**WHAT YOU HAVE TO DO:** Your answer must be an exact copy of the data below.

**INPUT:**
* * *

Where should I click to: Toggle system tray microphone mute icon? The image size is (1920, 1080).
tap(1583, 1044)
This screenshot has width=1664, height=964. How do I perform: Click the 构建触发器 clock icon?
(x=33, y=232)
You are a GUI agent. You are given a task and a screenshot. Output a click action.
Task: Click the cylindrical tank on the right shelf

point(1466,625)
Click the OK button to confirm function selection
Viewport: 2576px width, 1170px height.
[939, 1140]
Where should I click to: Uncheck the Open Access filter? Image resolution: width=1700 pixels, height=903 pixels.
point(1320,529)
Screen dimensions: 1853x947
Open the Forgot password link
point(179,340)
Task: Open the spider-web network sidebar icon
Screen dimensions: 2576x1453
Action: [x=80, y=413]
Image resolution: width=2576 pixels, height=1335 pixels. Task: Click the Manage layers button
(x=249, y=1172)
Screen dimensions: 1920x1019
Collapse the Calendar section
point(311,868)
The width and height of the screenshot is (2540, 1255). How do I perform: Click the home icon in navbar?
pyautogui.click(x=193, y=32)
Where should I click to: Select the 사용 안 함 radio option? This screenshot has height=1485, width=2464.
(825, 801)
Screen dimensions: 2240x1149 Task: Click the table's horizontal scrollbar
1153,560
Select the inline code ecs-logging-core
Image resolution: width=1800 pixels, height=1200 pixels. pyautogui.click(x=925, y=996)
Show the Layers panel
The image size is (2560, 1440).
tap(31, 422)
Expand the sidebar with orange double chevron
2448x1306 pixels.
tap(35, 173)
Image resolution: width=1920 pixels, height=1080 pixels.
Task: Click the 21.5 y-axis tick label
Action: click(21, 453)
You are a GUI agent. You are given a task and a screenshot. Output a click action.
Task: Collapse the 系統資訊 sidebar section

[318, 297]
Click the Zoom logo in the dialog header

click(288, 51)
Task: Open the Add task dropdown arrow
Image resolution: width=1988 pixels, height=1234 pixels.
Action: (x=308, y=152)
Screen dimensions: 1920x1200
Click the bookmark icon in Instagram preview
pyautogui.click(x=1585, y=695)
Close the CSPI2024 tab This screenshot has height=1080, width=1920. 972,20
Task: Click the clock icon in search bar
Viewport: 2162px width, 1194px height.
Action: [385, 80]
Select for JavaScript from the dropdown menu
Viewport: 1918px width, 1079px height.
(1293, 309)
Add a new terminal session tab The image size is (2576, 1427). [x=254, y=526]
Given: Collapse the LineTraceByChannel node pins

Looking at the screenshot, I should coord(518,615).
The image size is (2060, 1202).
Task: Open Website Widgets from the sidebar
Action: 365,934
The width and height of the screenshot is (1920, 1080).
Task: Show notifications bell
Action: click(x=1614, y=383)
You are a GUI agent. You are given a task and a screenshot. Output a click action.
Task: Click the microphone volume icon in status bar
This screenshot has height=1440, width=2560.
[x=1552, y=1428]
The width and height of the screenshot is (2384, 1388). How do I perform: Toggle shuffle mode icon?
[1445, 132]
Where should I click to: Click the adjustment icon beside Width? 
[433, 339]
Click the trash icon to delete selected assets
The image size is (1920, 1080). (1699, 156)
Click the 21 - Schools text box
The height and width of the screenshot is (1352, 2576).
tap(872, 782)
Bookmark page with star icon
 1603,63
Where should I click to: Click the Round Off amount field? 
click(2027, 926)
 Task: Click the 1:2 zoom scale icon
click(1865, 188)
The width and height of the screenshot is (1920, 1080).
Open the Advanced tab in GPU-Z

* * *

**ANSWER AREA:**
Where should I click to: Toggle system tray microphone mute icon? The image size is (1920, 1080).
tap(1583, 1044)
This screenshot has width=1664, height=964. How do I perform: Click the 构建触发器 clock icon?
(x=33, y=232)
You are a GUI agent. You are given a task and a screenshot. Output a click action.
Task: Click the cylindrical tank on the right shelf

point(1466,625)
Click the OK button to confirm function selection
Viewport: 2576px width, 1170px height.
[939, 1140]
Where should I click to: Uncheck the Open Access filter? Image resolution: width=1700 pixels, height=903 pixels.
point(1320,529)
Screen dimensions: 1853x947
Open the Forgot password link
point(179,340)
Task: Open the spider-web network sidebar icon
Screen dimensions: 2576x1453
Action: [x=80, y=413]
Image resolution: width=2576 pixels, height=1335 pixels. Task: Click the Manage layers button
(x=249, y=1172)
Screen dimensions: 1920x1019
Collapse the Calendar section
point(311,868)
The width and height of the screenshot is (2540, 1255). How do I perform: Click the home icon in navbar?
pyautogui.click(x=193, y=32)
Where should I click to: Select the 사용 안 함 radio option? This screenshot has height=1485, width=2464.
(825, 801)
Screen dimensions: 2240x1149 Task: Click the table's horizontal scrollbar
1153,560
Select the inline code ecs-logging-core
Image resolution: width=1800 pixels, height=1200 pixels. pyautogui.click(x=925, y=996)
Show the Layers panel
The image size is (2560, 1440).
tap(31, 422)
Expand the sidebar with orange double chevron
2448x1306 pixels.
tap(35, 173)
Image resolution: width=1920 pixels, height=1080 pixels.
Task: Click the 21.5 y-axis tick label
Action: click(21, 453)
You are a GUI agent. You are given a task and a screenshot. Output a click action.
Task: Collapse the 系統資訊 sidebar section

[318, 297]
Click the Zoom logo in the dialog header

click(288, 51)
Task: Open the Add task dropdown arrow
Image resolution: width=1988 pixels, height=1234 pixels.
Action: (x=308, y=152)
Screen dimensions: 1920x1200
Click the bookmark icon in Instagram preview
pyautogui.click(x=1585, y=695)
Close the CSPI2024 tab This screenshot has height=1080, width=1920. 972,20
Task: Click the clock icon in search bar
Viewport: 2162px width, 1194px height.
Action: [385, 80]
Select for JavaScript from the dropdown menu
Viewport: 1918px width, 1079px height.
(1293, 309)
Add a new terminal session tab The image size is (2576, 1427). [x=254, y=526]
Given: Collapse the LineTraceByChannel node pins

Looking at the screenshot, I should coord(518,615).
The image size is (2060, 1202).
Task: Open Website Widgets from the sidebar
Action: 365,934
The width and height of the screenshot is (1920, 1080).
Task: Show notifications bell
Action: click(x=1614, y=383)
You are a GUI agent. You are given a task and a screenshot. Output a click action.
Task: Click the microphone volume icon in status bar
This screenshot has height=1440, width=2560.
[x=1552, y=1428]
The width and height of the screenshot is (2384, 1388). How do I perform: Toggle shuffle mode icon?
[1445, 132]
Where should I click to: Click the adjustment icon beside Width? 
[433, 339]
Click the trash icon to delete selected assets
The image size is (1920, 1080). (1699, 156)
Click the 21 - Schools text box
The height and width of the screenshot is (1352, 2576).
tap(872, 782)
Bookmark page with star icon
 1603,63
Where should I click to: Click the Round Off amount field? 
click(2027, 926)
 Task: Click the 1:2 zoom scale icon
click(1865, 188)
The width and height of the screenshot is (1920, 1080).
Open the Advanced tab in GPU-Z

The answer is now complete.